Gates traced the rise of Venezuela's 1940s capitalist outsiders not just to their avid anticorruption politics but also to Mexico. She traces it, specifically, to Mexico's radical oil workers, who successfully lobbied Mexico to nationalize oil in 1938 and scared the oil executives into tightening their control over Venezuelan oil workers. Oil companies like Exxon Mobile, she found, succeeded in tamping radical labor calls for nationalization in Venezuela and easing the path to power for capitalist outsiders.
"Yes, oil matters to Venezuelan politics, but how?" Gates asked rhetorically. "It doesn't matter because oil condemns societies to corruption, authoritarianism or political violence.
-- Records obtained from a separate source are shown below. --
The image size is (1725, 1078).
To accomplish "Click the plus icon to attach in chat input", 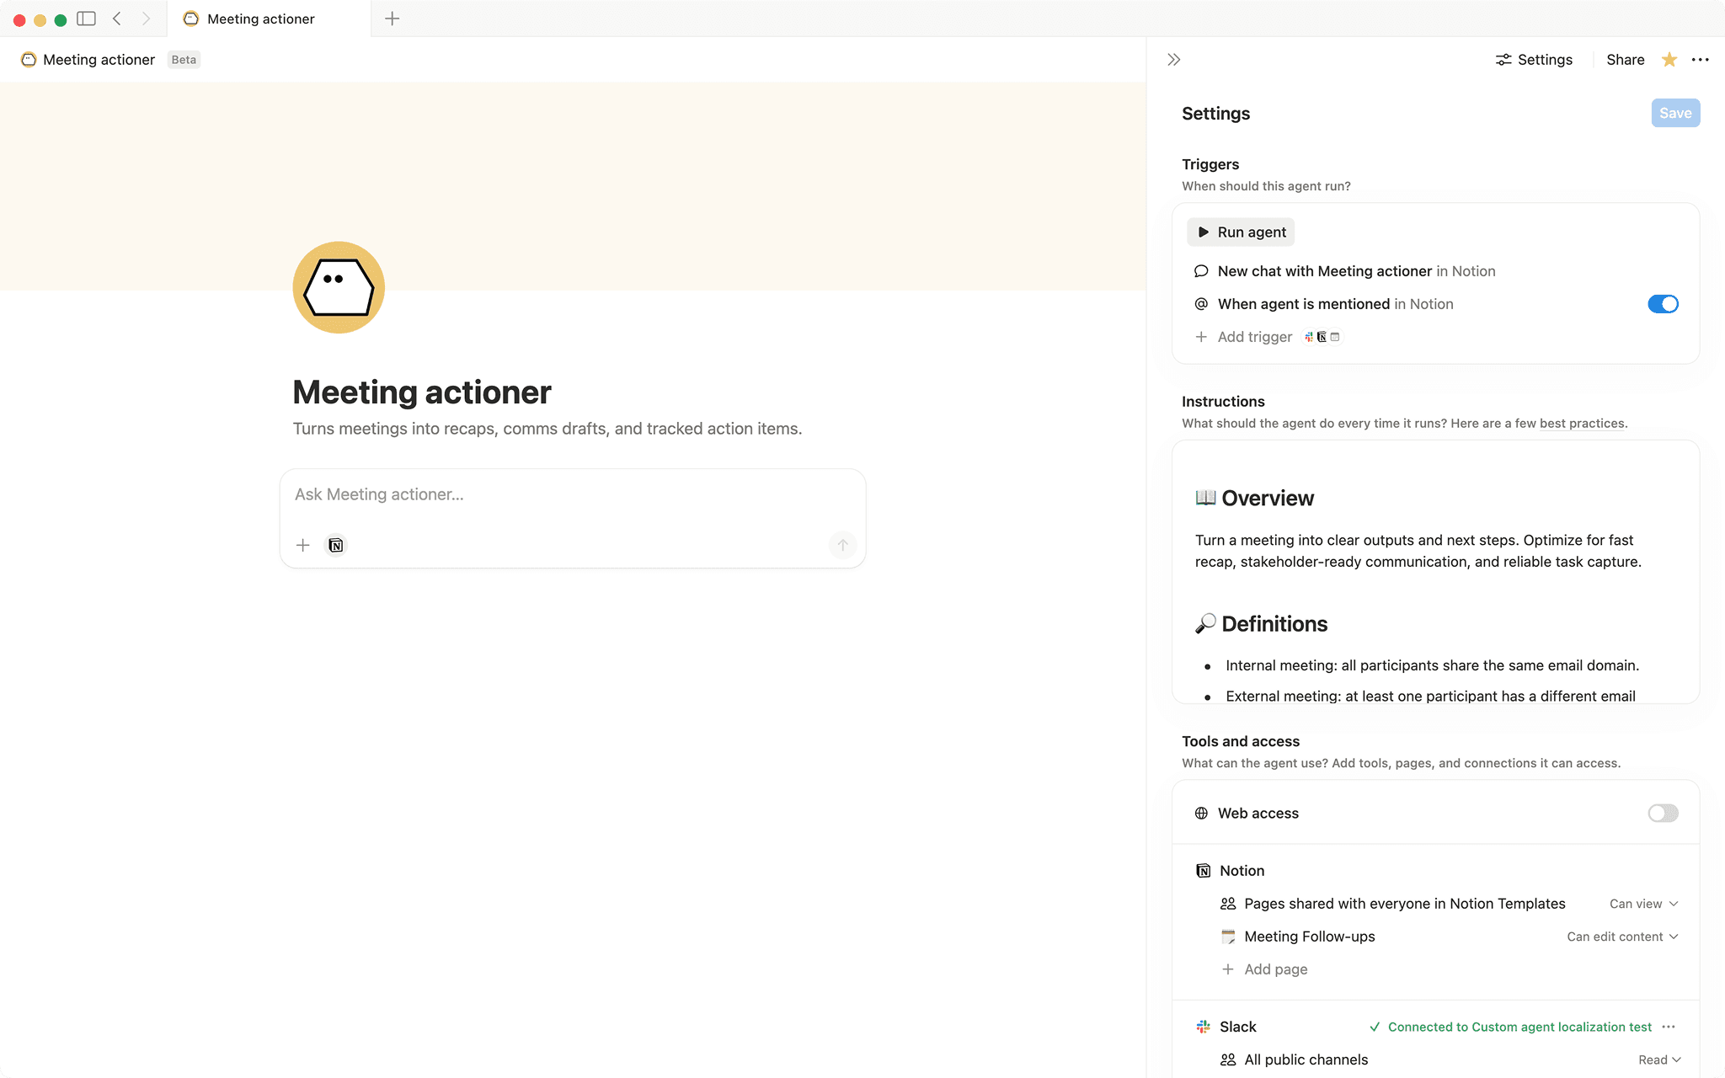I will pos(302,545).

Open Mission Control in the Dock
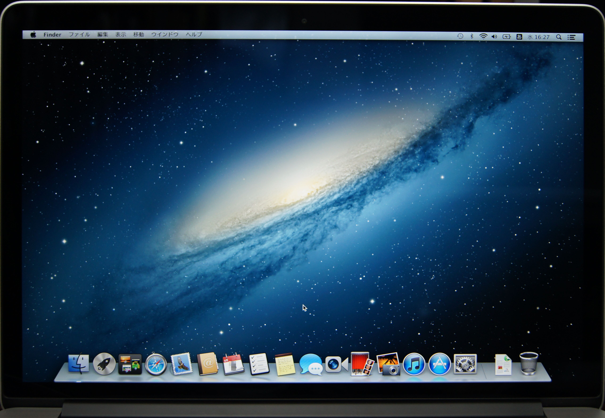(130, 364)
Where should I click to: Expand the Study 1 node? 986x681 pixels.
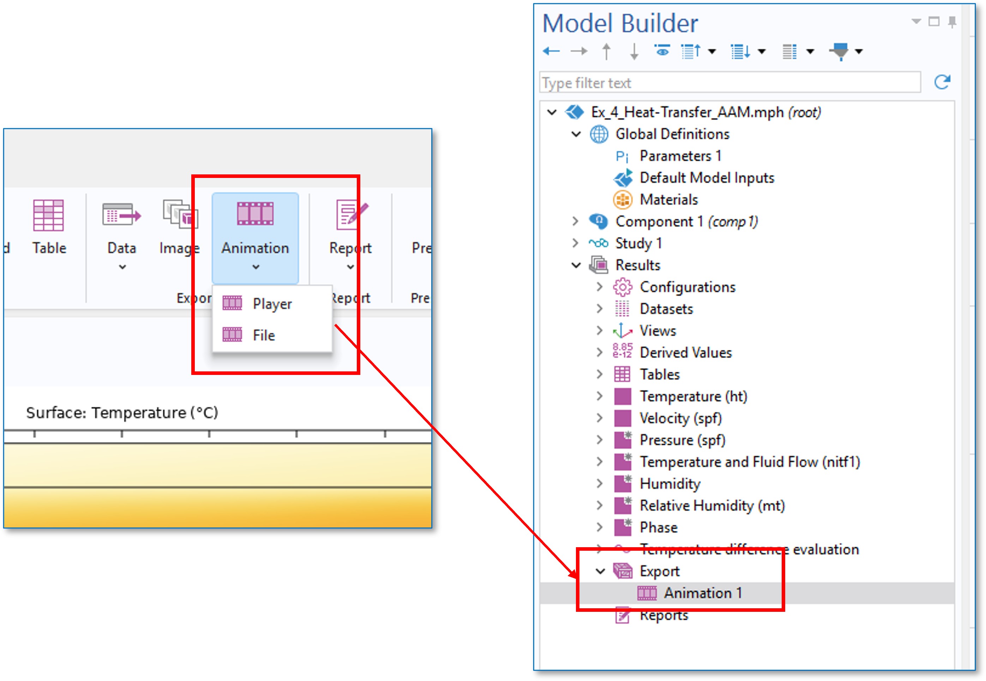coord(575,243)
Rather, it matters because becoming an oil producer locks a nation into dynamic relationships with other oil producers in ways that leave enduring political marks."
The mark it left in Venezuela, she discovered, was a political system primed for an anti-capitalist.
"News about Venezuela today tends to leave out this history of oil development and the role that foreign oil companies like Exxon Mobile have played," she said.
That history is key to understanding not just Chavez's popularity, but also current President Nicolás Maduro's justification to repress opposition and resort to electoral fraud. This history is also key to understanding why the U.S. resorted to harsh economic sanctions to force Maduro out, sanctions that have made daily life so unbearable that 8 million Venezuelans fled their country.
"We need to take a longer view of a society's history and how it became incorporated into the world capitalist economy because those earlier moments of economic formation become embedded in domestic political cultures," Gates said.